My, what lofty goals you have! Who needs kindergarten and women's rights when you can have a 50% reduction in the assassination rate?! Honestly! Caldwell said the core conflict in the country has changed from an insurgency to a sectarian struggle.
In other words, the sovereign central government is firmly enmeshed in a civil war. "Keep up the good work!," says Caldwell. "Our job here is almost done." Shiite death squads and Sunni terrorists in Baghdad are locked in a mutually reinforcing cycle of sectarian strife, Caldwell said.
If you look at my chart here, you'll see it's clear that both targeted assassinations and random violence are strongly on the rise over the last six months, and our analysts expect this trend to continue into the fourth quarter. Al Qaeda in Iraq has launched a propaganda campaign that seeks to portray the terror group as a legitimate political organization and an alternative to the legitimate, democratically elected government of Iraq, Caldwell said.
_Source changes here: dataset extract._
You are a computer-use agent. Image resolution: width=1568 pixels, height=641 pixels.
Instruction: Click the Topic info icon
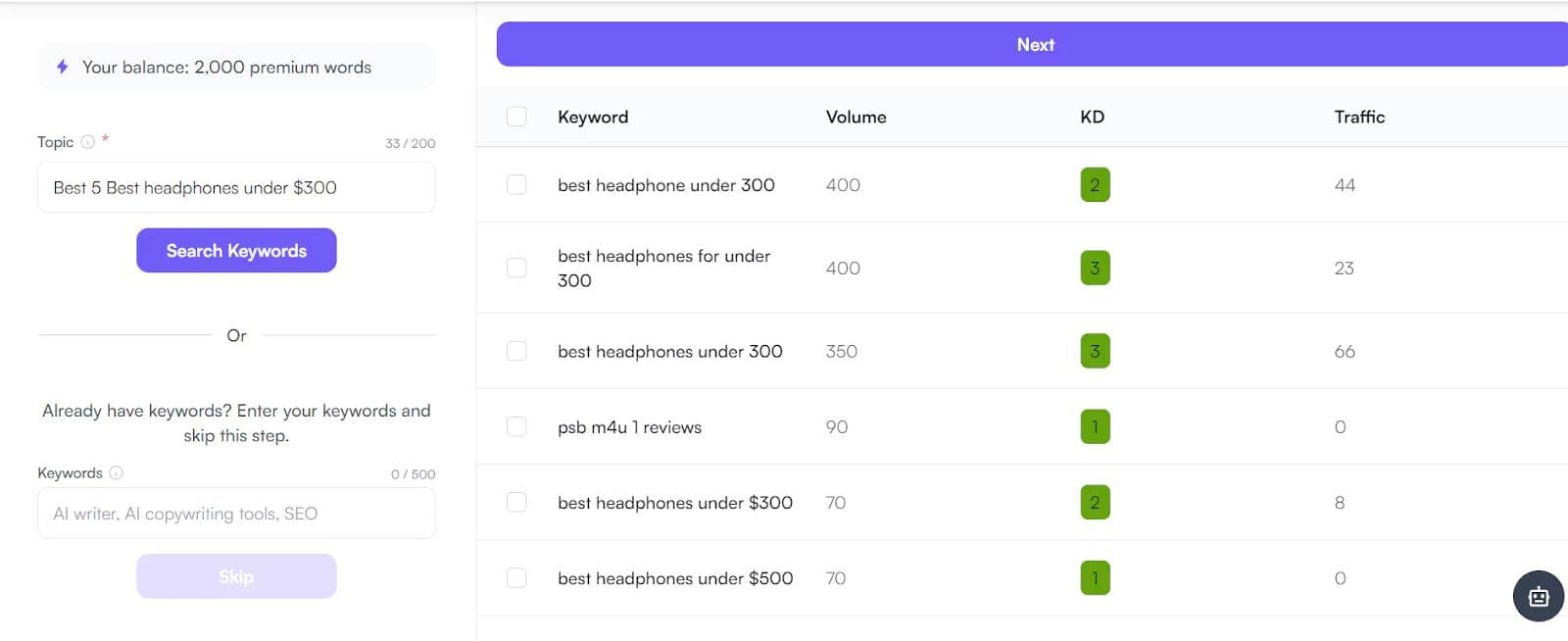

You know, like Hamas and Hezbollah. However, the group does not protect citizens, but kills them.
Ah, the old bait and switch. How many election cycles does it take to learn that everyone breaks their campaign promises? Al Qaeda in Iraq is still bringing in foreign fighters to randomly kill innocent Iraqis.
If only we could get them to do something productive; we could certainly use the cheap immigrant labor. But it turns out these foreign fighters are rather lazy; they make a few killings, and then they think they're entitled to sit around all day sipping tea and reading classic literature. The group has encouraged sectarian violence and sees it as a road to civil war.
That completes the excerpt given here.